◆ **TEXT SHOWN**
Start of Block

When you have CML, your bone marrow produces too many WBCs called blast cells. This cancer progresses slowly. The blast cells will eventually grow to outnumber the healthy blood cells.
Staging is based on the percentage of cancerous WBCs in your body. Doctors divide CML into the following three stages.
Chronic phase CML
Less than 10 percent of the cells in your bone marrow and blood are blast cells in the chronic phase. Most people in this stage have fatigue and other mild symptoms.
CML is often diagnosed in this phase and treatment begins. People in the chronic phase normally respond well to treatment.
Accelerated phase CML
In the accelerated phase, between 10 and 19 percent of the cells in the bone marrow and blood are blast cells. The accelerated phase occurs when the cancer doesn’t respond to treatment in the chronic phase.
You may have more symptoms during the accelerated phase. Accelerated phase CML doesn’t respond as well to treatment.
Blastic phase CML
Blastic phase is an aggressive stage of CML. More than 20 percent of your blood and bone marrow cells will be blast cells. The blast cells will have spread throughout your body, making treatment more difficult. You might also have a fever, fatigue, poor appetite, weight loss, and swelling of your spleen.
A medical professional will order a few different kinds of tests if they think you might have any form of leukemia. The types of tests you need will depend on your specific situation but often include:
- Complete blood count. With a complete blood count, you’ll have blood drawn to measure the amount of red blood cells (RBCs), white blood cells (WBCs), and platelets in your blood. This can help doctors determine if you have too many white blood cells and if they are abnormal.
- Tissue biopsy. A biopsy of your bone marrow or lymph nodes might be ordered to look for leukemia. This test will also help doctors determine what type of leukemia you have and if it has spread.

End of Block

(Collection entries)

Start of Block

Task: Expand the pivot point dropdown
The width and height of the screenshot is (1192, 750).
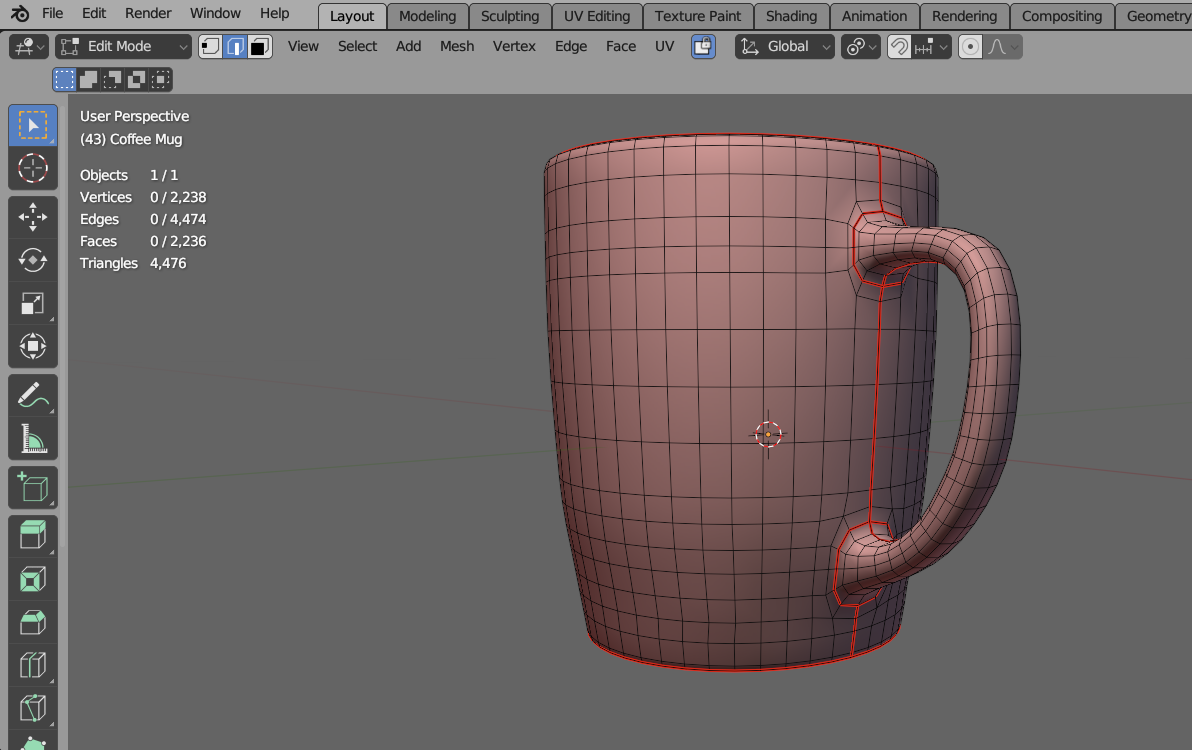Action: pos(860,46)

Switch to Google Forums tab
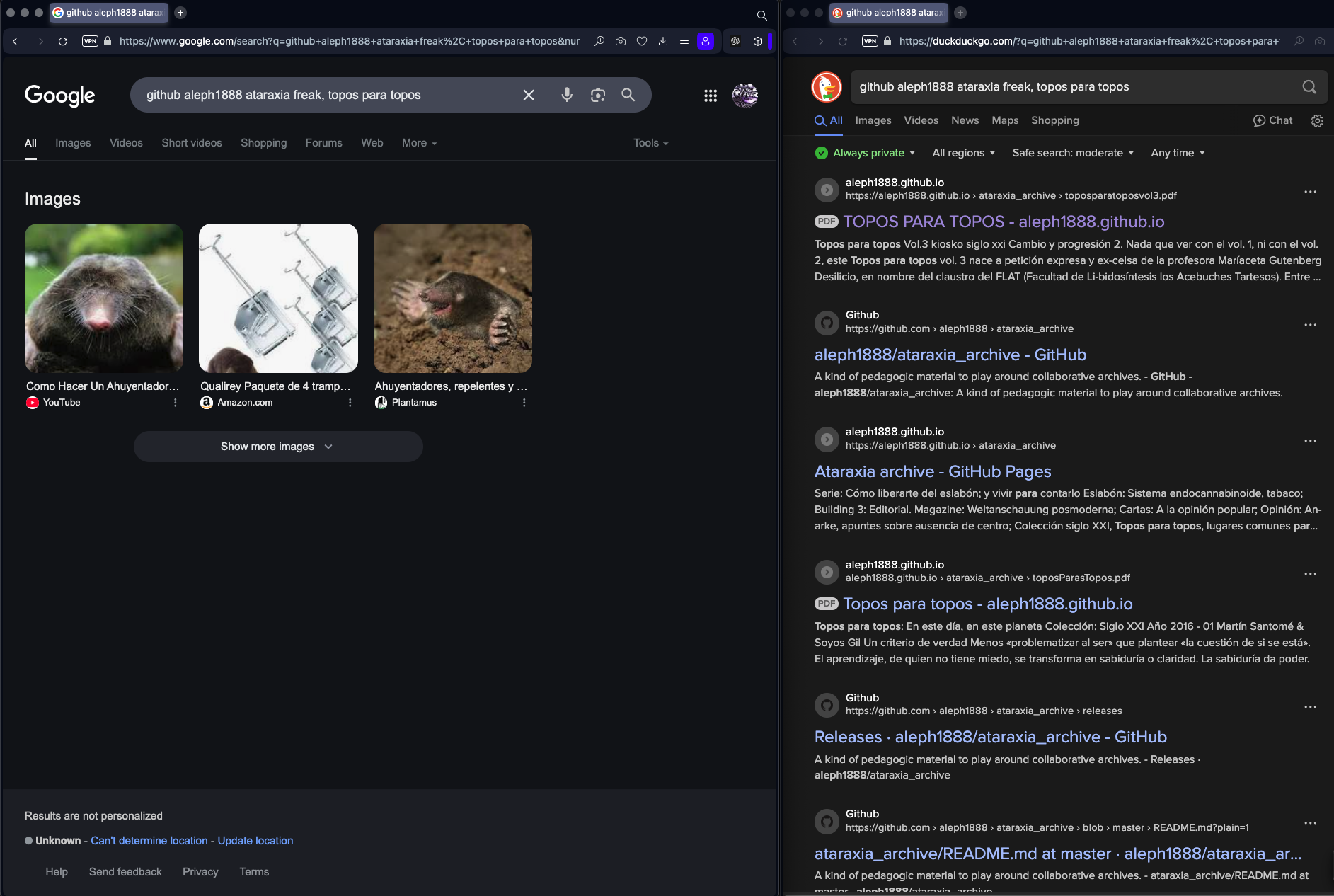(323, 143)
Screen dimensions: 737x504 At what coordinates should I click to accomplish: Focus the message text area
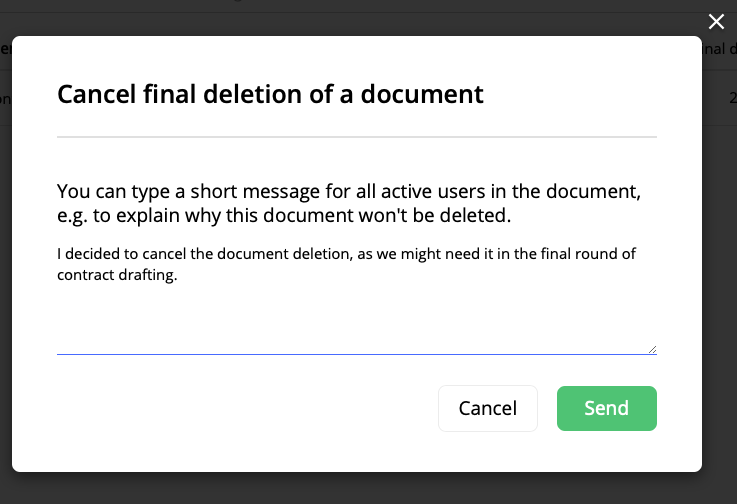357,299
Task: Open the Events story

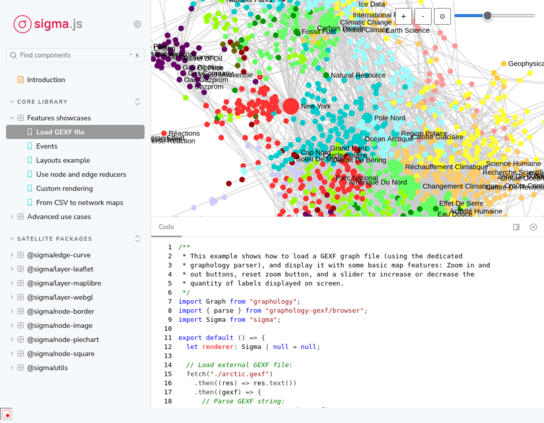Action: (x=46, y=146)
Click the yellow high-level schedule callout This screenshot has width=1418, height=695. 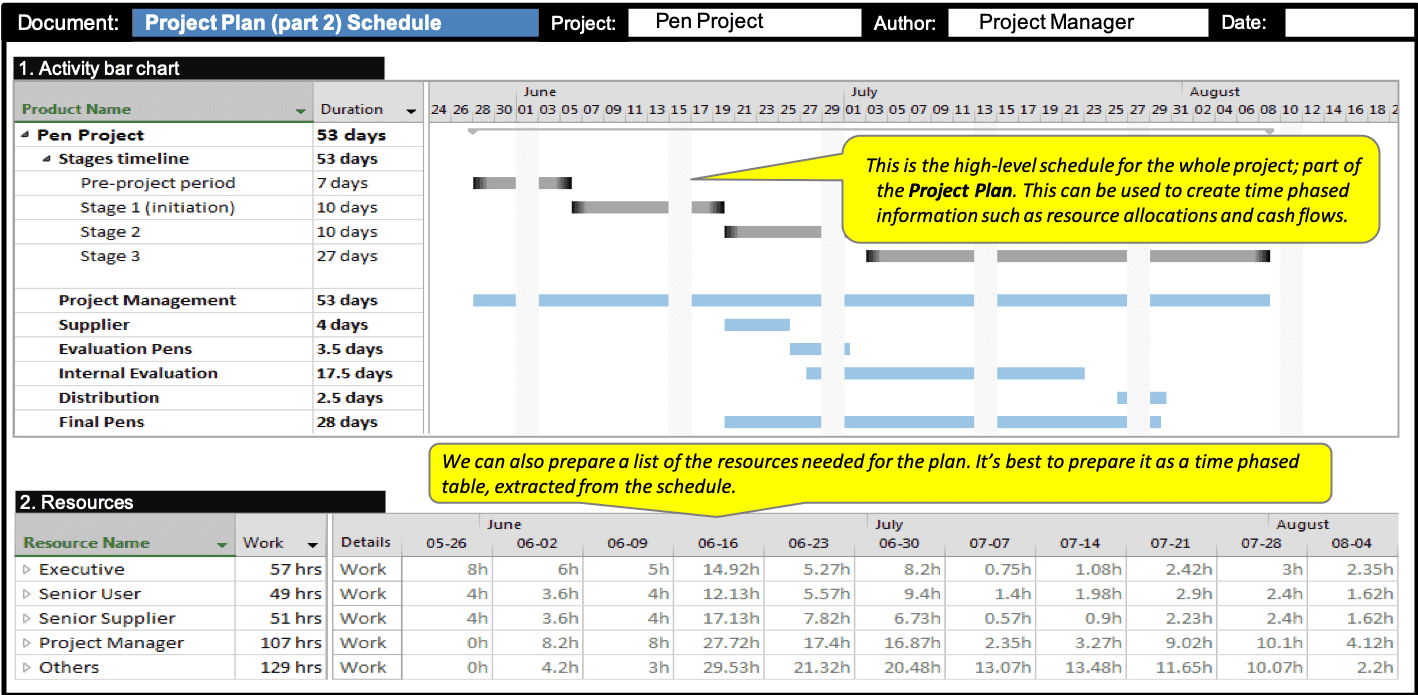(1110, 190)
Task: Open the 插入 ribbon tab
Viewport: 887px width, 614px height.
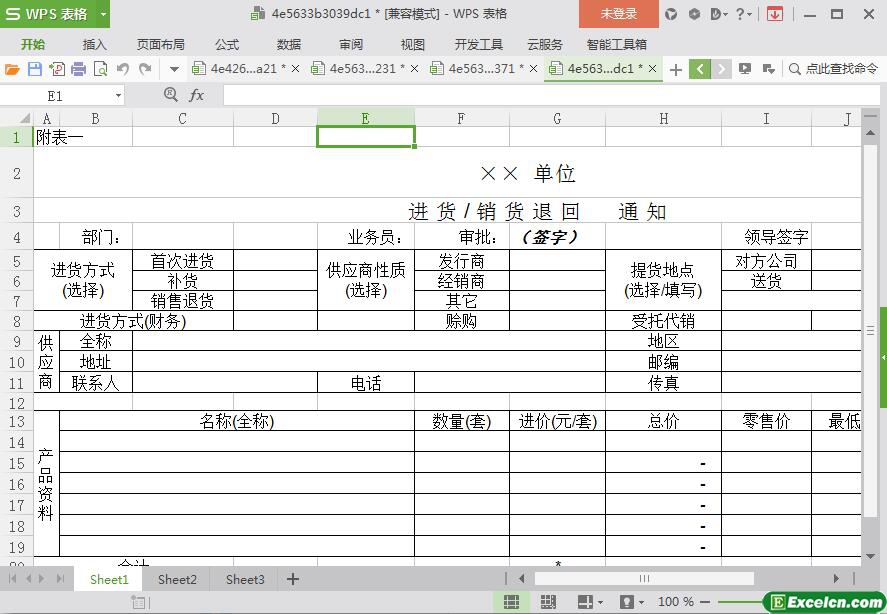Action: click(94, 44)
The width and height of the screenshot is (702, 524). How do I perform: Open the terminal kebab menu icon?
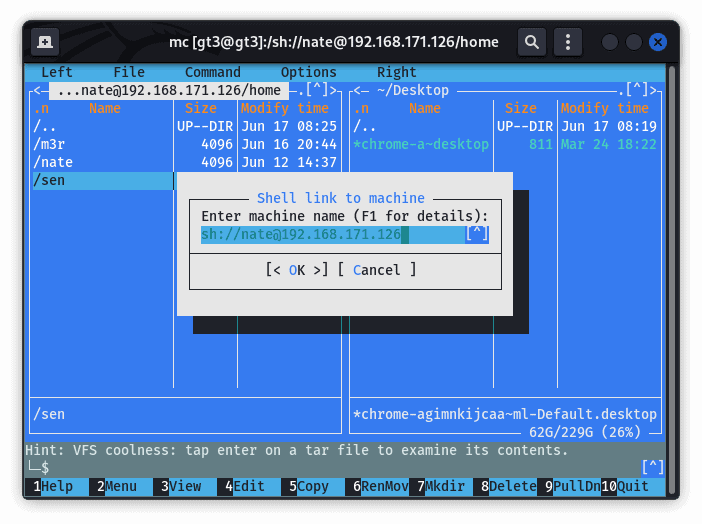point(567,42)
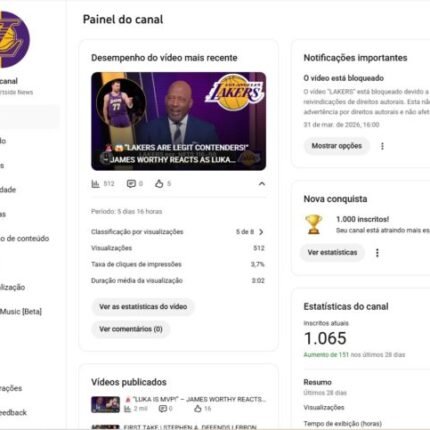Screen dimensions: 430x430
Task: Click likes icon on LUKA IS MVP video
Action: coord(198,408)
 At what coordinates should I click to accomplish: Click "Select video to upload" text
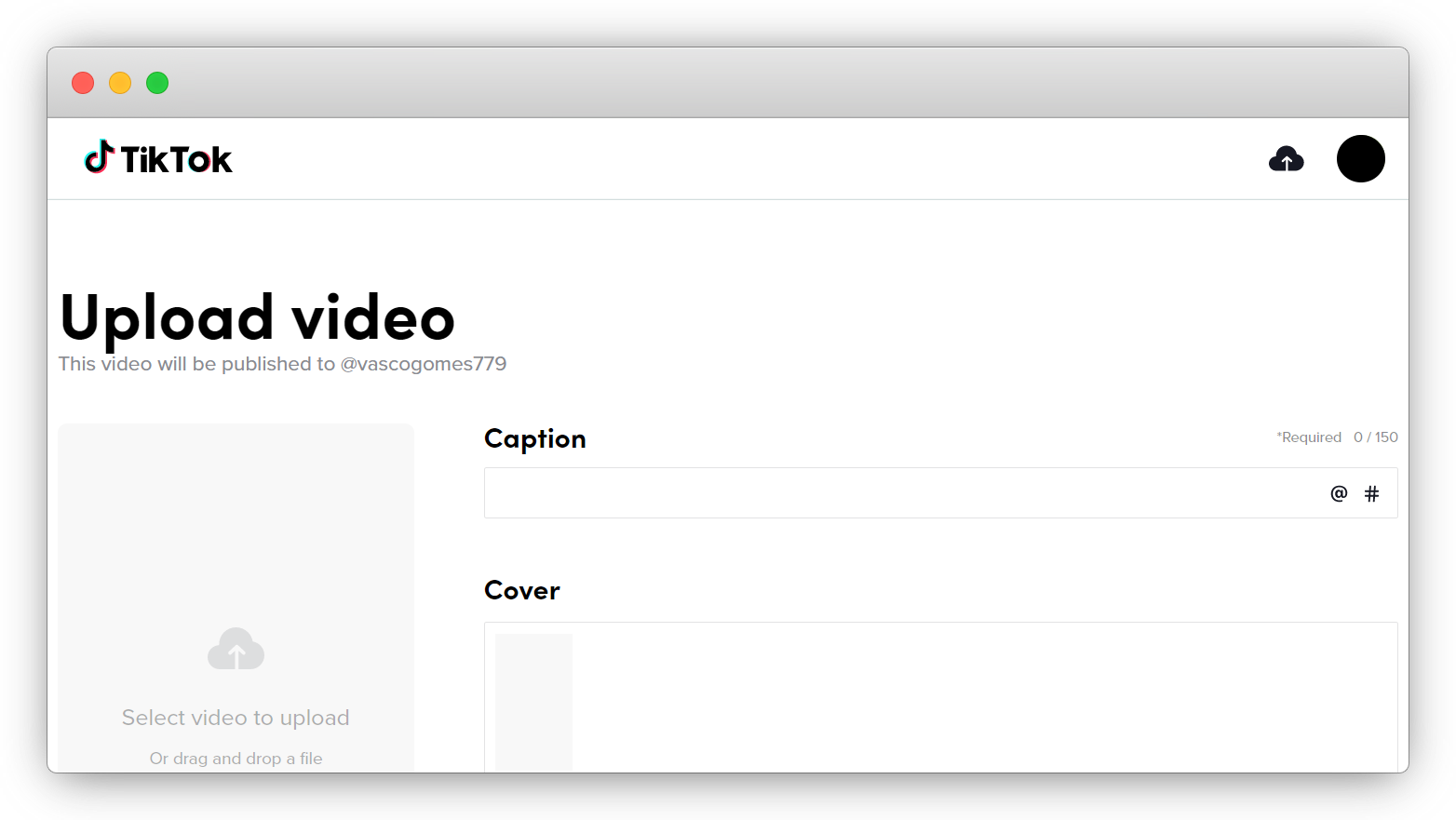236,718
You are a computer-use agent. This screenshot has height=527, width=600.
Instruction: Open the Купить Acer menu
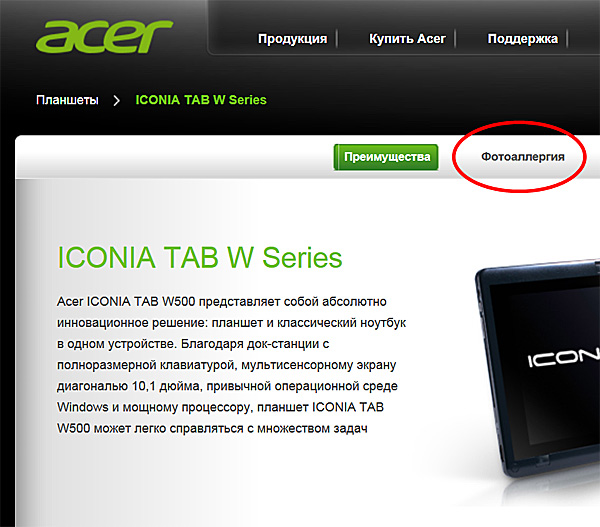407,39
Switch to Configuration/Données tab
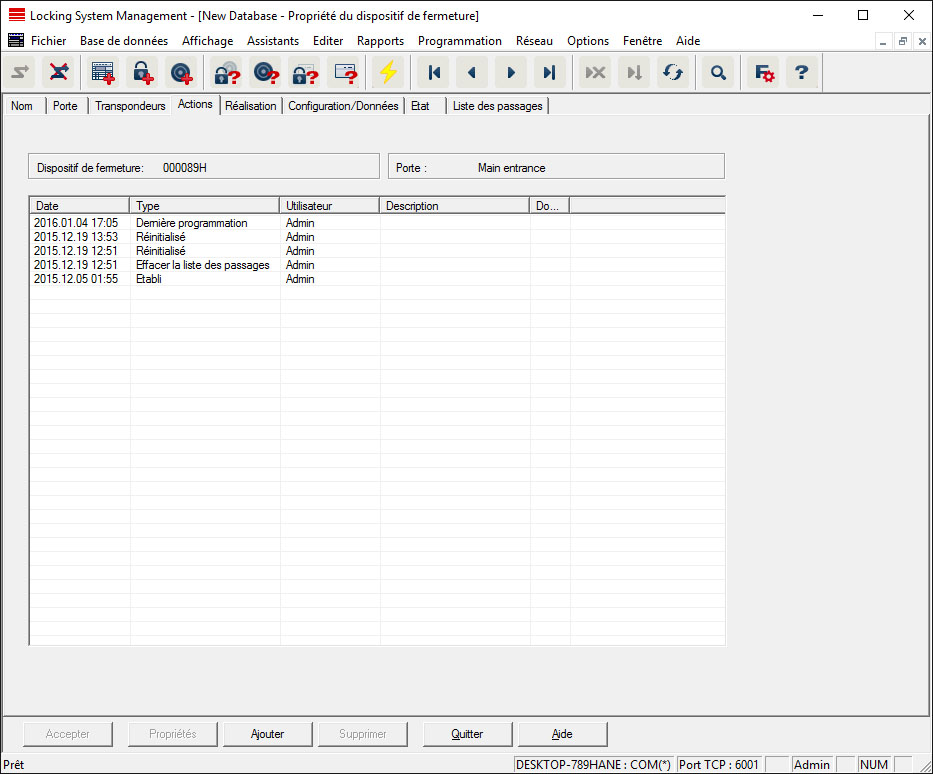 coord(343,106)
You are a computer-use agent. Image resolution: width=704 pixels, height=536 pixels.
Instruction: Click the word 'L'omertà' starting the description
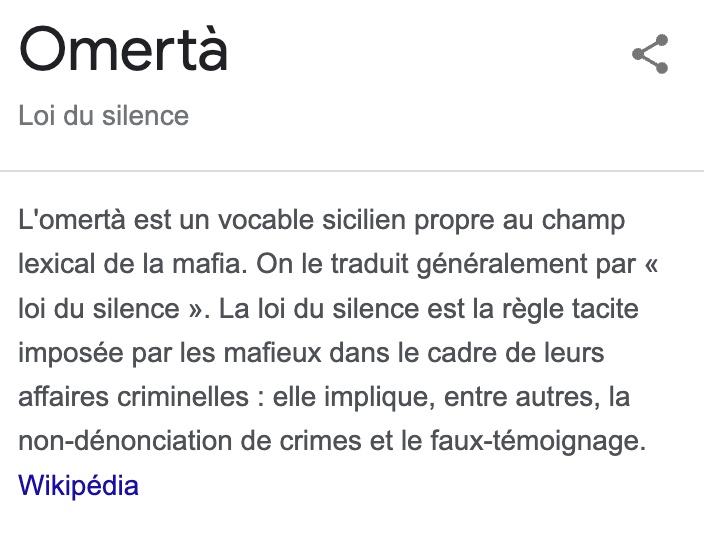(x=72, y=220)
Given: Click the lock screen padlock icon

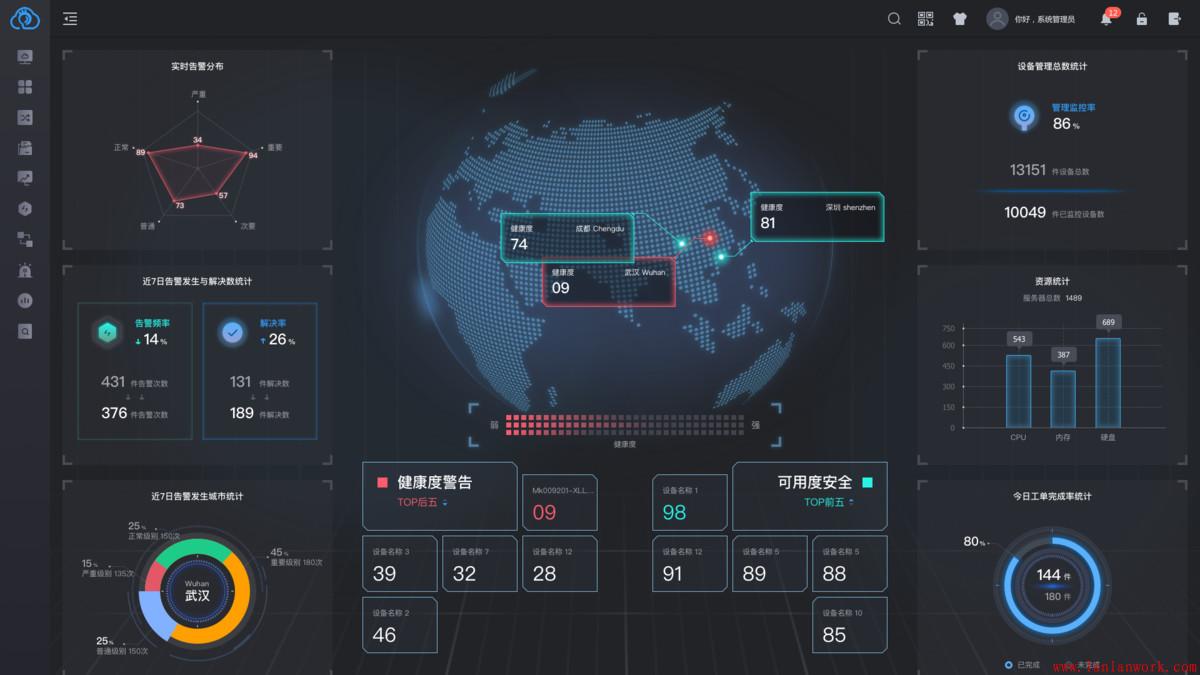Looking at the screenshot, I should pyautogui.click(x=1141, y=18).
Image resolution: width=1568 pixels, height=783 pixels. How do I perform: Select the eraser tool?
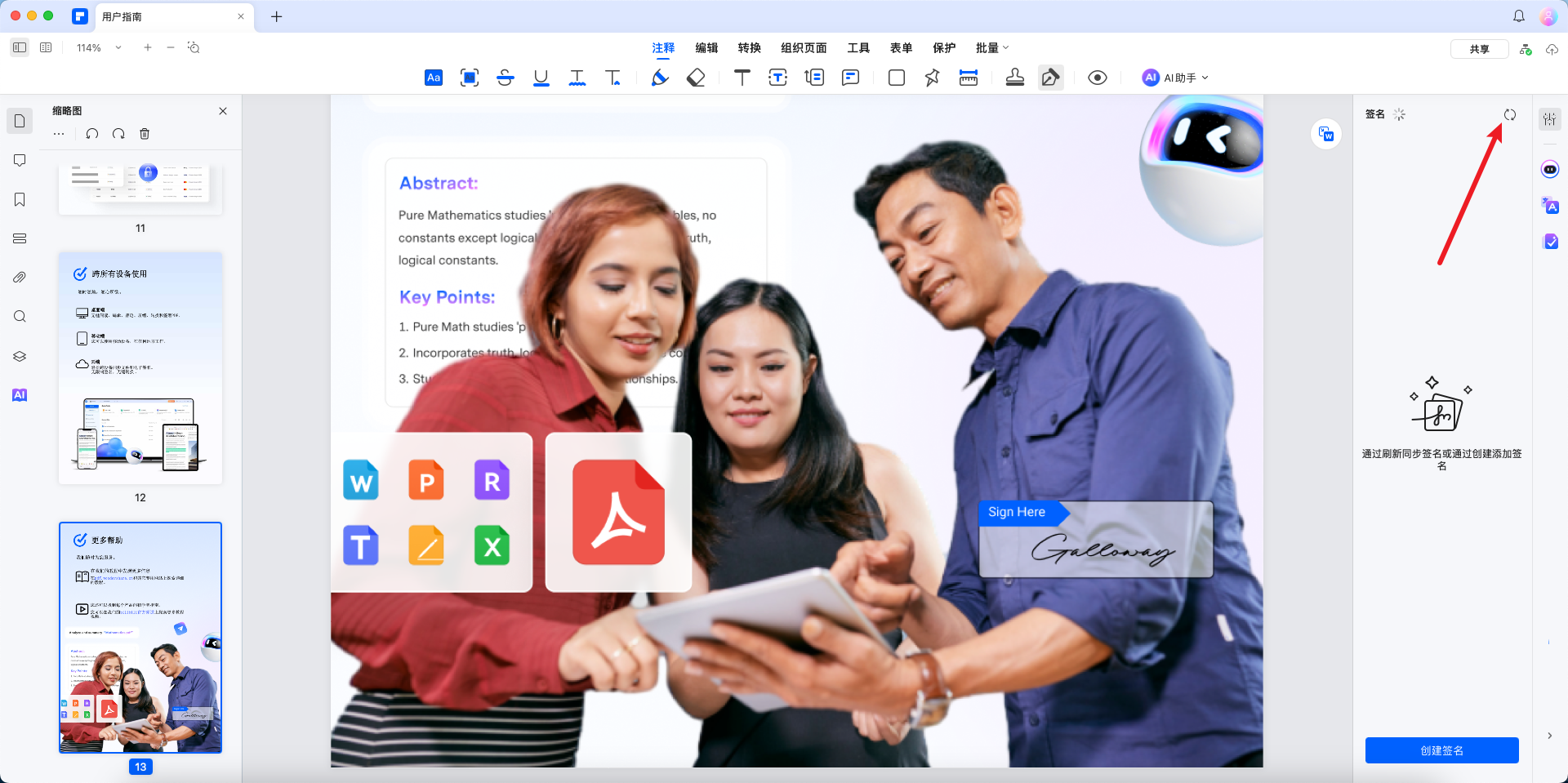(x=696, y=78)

End of Block

◆ **TASK INSTRUCTIONS**
Carry on the text about chronic myeloid leukemia from the point where it stops.

◆ **RESPONSE**
- Organ biopsy. You might need a biopsy of an organ, such as your liver, if your doctor suspects the cancer has spread.
Once your doctor has these results, they’ll be able to diagnose you with leukemia or rule it out. If you have leukemia, they’ll be able to tell you what type you have and what stage it is in.
When to seek help for symptoms of leukemia
Leukemia symptoms can vary depending on the type of leukemia and on the individual.
Many symptoms of leukemia are similar to those you might experience when you have the flu. While flu symptoms usually get better in a week or two, leukemia symptoms do not.
If you’ve had any of these symptoms for more than 2 weeks, seek medical care as soon as possible.
Cancer staging helps doctors figure out the best treatment plan for your specific case. Leukemia is staged differently than other cancers because it shows up in the blood instead of with tumors.
Higher survival rates are associated with lower or earlier stages, while more advanced stages generally mean a lower survival rate. Even though the staging looks different than with other forms of cancer, leukemia staging is a very helpful tool to determine the best treatment for you.